Lord Cregan Stark se erguía solemne en el centro del patio, frente a las puertas del castillo. Eran veinte los hombres que lo acompañaban esa jornada, cada uno cubierto de la cabeza hasta los pies con lana, cuero y pieles. Él mismo no desentonaba, con su capa de lobo huargo echada sobre los hombros anchos, a la usanza de su señor padre y el abuelo que nunca tuvo la oportunidad de conocer. Una tradición, sí, que planeaba continuar con su hijo y heredero, Rickon, cachorro escurridizo que era, con la cara alargada como la suya y ojos del color de las rocas, tallados de la misma manera en que los de su madre, su querida señora que había perdido tan recientemente en la cama de parto. Cregan acarició el mango de la daga que llevaba colgando de la cadera para distraerse. Y Rickon, a unos pasos de él, en la cabeza del grupo, balbuceó alto en los brazos de su ama de cría, frustrado por no poder echarse a la boca los mechones de cabello que le caían a la mujer por los costados del rostro.

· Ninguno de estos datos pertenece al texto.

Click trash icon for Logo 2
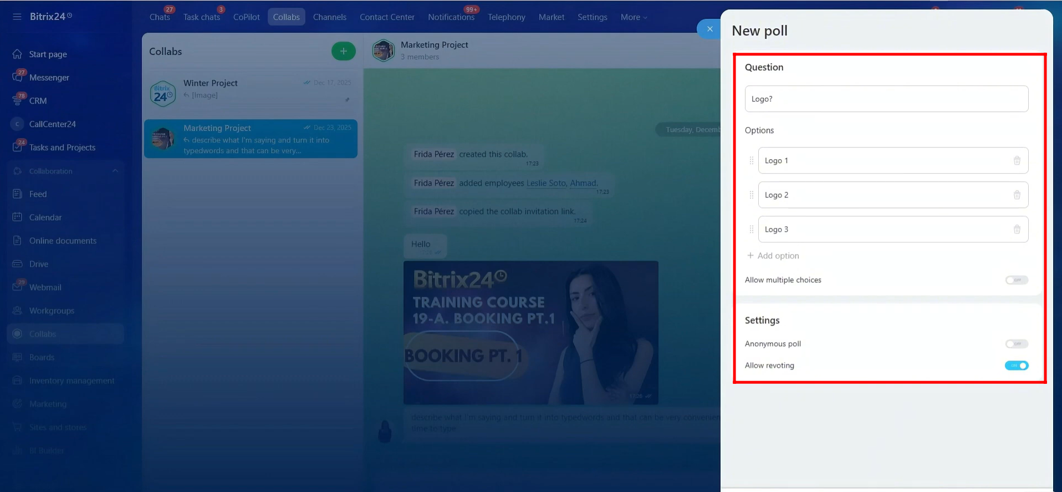The height and width of the screenshot is (492, 1062). tap(1017, 195)
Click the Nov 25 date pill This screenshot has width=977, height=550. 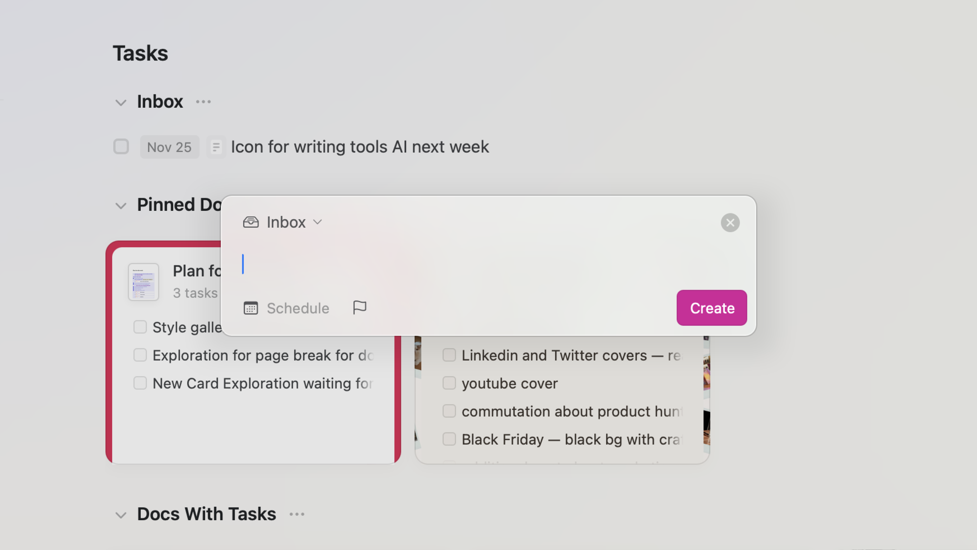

Lady Valaena Blackwood estaba cerca, sus hombres habían visto su carruaje y a sus escoltas acercarse al galope a Invernalia, desde las torres. Tal vez, era cosa de minutos para que éstos cruzaran las puertas. Sí. Aún le sorprendía que la viuda de Dustin hubiera aceptado su invitación, teniendo en cuenta que su relación no era tan estrecha como cabría esperar, pero estaba satisfecho de recibirla en su seno familiar. Siempre era bueno tener contacto con gente de Tierras de los Ríos, y la Casa Blackwood ya se había ganado su interés.
Cregan alzó el mentón cuando, tras unos largos minutos más, vio descender a la susodicha de su carruaje, acompañada por sus escoltas, y aguardó en silencio hasta que ésta estuvo de pie frente a él. Era una chiquilla encantadora.
—Lady Valaena —la saludó, inclinando la cabeza. —, es un placer recibirla en mi hogar. Invernalia está a su servicio.